BEGIN Supplied entries

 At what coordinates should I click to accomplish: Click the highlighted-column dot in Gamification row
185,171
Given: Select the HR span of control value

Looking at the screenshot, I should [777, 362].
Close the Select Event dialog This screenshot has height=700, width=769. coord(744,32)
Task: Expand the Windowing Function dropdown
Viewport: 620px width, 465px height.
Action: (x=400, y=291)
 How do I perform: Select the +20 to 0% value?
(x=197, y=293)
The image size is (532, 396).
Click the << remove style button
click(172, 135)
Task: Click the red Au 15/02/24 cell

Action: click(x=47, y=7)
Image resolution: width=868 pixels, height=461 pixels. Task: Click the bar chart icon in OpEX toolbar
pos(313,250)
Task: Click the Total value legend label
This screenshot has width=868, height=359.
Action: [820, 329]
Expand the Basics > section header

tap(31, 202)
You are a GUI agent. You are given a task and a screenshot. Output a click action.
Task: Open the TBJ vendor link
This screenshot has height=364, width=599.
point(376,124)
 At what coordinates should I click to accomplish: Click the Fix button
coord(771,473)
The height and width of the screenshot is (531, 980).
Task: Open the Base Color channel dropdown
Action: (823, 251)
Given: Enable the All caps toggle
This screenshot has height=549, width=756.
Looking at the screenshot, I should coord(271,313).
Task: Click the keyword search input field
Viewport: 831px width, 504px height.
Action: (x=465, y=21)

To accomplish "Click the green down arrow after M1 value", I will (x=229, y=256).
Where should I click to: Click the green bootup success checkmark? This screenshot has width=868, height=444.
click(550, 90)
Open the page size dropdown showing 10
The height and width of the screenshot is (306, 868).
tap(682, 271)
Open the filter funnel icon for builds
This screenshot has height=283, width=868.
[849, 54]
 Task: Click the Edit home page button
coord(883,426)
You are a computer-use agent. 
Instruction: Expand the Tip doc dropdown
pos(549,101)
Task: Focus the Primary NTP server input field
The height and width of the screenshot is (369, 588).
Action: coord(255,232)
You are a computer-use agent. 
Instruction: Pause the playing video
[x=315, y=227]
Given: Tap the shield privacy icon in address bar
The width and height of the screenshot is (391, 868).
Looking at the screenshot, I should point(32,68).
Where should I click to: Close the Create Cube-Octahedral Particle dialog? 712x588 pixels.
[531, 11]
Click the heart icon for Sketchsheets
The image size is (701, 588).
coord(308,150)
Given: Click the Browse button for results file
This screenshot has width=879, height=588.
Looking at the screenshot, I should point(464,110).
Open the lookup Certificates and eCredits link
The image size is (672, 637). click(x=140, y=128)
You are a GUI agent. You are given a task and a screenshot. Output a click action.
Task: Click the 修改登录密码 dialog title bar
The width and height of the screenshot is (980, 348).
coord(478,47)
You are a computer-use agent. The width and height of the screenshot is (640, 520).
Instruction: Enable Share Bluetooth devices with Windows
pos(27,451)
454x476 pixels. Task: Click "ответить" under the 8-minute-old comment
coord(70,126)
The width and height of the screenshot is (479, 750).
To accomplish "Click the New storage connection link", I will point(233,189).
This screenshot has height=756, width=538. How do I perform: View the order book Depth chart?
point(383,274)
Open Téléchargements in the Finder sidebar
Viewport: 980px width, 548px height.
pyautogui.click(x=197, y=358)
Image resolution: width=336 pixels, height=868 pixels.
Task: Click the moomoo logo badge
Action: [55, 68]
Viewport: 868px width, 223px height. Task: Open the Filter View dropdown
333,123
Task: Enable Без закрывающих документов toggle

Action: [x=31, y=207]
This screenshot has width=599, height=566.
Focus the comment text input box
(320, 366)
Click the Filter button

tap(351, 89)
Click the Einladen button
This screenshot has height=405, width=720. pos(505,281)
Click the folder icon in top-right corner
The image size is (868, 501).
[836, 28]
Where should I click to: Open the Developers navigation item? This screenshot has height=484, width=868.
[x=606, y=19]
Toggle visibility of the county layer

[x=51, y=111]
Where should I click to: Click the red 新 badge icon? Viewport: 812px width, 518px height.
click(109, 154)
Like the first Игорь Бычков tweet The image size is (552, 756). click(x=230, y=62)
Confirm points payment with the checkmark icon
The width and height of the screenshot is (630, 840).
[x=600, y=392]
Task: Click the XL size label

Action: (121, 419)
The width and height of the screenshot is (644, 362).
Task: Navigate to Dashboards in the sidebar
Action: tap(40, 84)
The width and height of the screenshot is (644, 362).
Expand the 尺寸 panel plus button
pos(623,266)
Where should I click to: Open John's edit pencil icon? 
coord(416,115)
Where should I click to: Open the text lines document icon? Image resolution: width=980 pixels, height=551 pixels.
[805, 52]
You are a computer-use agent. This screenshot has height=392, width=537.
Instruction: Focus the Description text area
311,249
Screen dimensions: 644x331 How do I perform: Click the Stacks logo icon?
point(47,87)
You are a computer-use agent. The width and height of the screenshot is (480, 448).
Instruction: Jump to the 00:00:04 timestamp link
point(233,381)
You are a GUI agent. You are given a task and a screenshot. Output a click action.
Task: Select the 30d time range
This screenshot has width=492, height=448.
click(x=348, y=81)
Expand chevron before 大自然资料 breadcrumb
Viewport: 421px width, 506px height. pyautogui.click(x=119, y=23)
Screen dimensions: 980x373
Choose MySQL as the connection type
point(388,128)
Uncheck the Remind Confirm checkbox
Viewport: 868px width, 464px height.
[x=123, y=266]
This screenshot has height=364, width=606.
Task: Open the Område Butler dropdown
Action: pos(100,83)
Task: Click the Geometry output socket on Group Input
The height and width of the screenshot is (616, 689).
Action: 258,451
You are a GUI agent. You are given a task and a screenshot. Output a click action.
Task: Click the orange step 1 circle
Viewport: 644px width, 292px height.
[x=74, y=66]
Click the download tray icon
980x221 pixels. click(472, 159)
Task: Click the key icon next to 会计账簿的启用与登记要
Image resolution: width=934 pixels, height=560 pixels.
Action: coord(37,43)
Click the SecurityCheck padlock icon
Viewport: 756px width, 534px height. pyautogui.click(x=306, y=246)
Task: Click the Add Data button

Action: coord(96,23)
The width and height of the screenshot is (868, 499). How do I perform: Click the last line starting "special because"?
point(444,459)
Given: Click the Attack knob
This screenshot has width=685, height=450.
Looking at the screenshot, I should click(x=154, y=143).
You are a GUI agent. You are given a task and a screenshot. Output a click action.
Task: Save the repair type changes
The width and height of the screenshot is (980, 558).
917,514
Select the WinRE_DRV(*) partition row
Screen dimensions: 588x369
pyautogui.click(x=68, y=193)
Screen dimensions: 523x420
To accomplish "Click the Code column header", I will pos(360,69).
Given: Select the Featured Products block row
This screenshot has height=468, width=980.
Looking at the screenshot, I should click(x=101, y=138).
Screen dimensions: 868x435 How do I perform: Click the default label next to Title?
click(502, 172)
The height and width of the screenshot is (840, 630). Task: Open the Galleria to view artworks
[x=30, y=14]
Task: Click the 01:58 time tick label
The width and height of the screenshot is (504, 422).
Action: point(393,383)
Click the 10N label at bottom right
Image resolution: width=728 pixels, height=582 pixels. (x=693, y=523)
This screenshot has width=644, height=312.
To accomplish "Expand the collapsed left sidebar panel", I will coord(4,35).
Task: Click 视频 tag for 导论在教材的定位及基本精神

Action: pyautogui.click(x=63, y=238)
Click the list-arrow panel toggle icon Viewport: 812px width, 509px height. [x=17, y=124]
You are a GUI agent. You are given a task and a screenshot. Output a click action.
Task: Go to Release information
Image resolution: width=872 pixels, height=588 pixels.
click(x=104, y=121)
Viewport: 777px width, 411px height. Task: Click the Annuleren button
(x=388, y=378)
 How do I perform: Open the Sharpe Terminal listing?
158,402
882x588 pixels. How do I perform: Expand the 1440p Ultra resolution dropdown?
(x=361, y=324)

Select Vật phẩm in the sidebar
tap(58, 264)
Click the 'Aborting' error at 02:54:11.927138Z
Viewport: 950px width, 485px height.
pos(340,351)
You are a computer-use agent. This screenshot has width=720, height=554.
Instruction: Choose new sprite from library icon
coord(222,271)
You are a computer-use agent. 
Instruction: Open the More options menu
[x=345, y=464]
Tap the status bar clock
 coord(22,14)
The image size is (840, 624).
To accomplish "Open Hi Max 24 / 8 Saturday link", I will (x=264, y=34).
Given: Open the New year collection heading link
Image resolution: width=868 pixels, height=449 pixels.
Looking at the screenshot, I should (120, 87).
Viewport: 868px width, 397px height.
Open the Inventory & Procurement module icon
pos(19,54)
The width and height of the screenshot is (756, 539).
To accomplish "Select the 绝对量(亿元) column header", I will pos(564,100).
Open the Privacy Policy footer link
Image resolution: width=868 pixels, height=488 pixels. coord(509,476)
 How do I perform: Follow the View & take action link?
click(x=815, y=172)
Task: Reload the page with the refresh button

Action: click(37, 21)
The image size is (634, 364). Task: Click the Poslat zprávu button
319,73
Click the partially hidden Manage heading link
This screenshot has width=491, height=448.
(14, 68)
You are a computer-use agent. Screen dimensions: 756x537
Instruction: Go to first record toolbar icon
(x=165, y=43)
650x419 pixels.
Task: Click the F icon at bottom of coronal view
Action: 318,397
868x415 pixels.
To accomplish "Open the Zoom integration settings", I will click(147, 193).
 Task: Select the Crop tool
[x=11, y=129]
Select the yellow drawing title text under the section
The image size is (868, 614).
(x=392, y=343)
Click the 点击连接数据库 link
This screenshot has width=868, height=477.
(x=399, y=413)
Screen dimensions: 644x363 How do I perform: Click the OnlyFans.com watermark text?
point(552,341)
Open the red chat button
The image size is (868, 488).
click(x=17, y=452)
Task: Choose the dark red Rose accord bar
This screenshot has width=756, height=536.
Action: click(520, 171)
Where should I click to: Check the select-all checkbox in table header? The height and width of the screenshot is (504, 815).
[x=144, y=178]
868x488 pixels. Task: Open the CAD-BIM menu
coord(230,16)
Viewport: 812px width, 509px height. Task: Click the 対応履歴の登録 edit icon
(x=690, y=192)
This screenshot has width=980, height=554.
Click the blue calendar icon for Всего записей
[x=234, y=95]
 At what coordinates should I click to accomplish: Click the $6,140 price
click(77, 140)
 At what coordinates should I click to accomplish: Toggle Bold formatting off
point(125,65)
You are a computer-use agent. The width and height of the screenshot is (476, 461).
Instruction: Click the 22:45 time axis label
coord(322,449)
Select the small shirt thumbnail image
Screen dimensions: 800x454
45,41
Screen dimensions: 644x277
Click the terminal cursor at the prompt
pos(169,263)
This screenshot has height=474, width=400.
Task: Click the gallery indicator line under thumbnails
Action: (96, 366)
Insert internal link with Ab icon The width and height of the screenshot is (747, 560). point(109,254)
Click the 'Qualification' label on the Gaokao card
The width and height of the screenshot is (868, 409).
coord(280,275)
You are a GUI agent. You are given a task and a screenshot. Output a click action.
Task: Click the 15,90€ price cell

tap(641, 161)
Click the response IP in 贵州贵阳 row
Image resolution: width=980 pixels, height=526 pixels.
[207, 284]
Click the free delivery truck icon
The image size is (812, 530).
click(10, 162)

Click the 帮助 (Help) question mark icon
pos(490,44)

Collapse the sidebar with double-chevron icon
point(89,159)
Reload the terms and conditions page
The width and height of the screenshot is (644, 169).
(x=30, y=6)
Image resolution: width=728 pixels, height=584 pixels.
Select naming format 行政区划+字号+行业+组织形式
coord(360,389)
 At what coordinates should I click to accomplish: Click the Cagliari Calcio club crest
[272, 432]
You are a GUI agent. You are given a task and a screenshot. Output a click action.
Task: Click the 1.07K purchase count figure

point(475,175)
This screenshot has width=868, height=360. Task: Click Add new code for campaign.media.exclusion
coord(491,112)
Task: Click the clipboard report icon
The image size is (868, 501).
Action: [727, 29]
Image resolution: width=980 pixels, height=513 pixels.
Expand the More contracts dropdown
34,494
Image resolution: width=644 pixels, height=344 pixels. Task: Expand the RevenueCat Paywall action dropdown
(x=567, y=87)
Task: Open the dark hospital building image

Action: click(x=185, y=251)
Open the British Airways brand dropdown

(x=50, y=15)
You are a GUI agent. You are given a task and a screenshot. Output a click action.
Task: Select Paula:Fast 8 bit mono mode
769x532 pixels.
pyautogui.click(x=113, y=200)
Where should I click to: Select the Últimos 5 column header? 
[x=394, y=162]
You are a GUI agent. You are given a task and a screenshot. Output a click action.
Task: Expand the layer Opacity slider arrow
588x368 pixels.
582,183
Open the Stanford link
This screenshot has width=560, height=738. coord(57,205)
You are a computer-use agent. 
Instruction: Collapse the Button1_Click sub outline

END Supplied entries

* Aim of the exercise
Whenever a line in the listing above includes the word "arrow", return that line.

* Result of the task
To accomplish "Click the green down arrow after M1 value", I will (x=229, y=256).
Click the list-arrow panel toggle icon Viewport: 812px width, 509px height. [x=17, y=124]
Task: Expand the layer Opacity slider arrow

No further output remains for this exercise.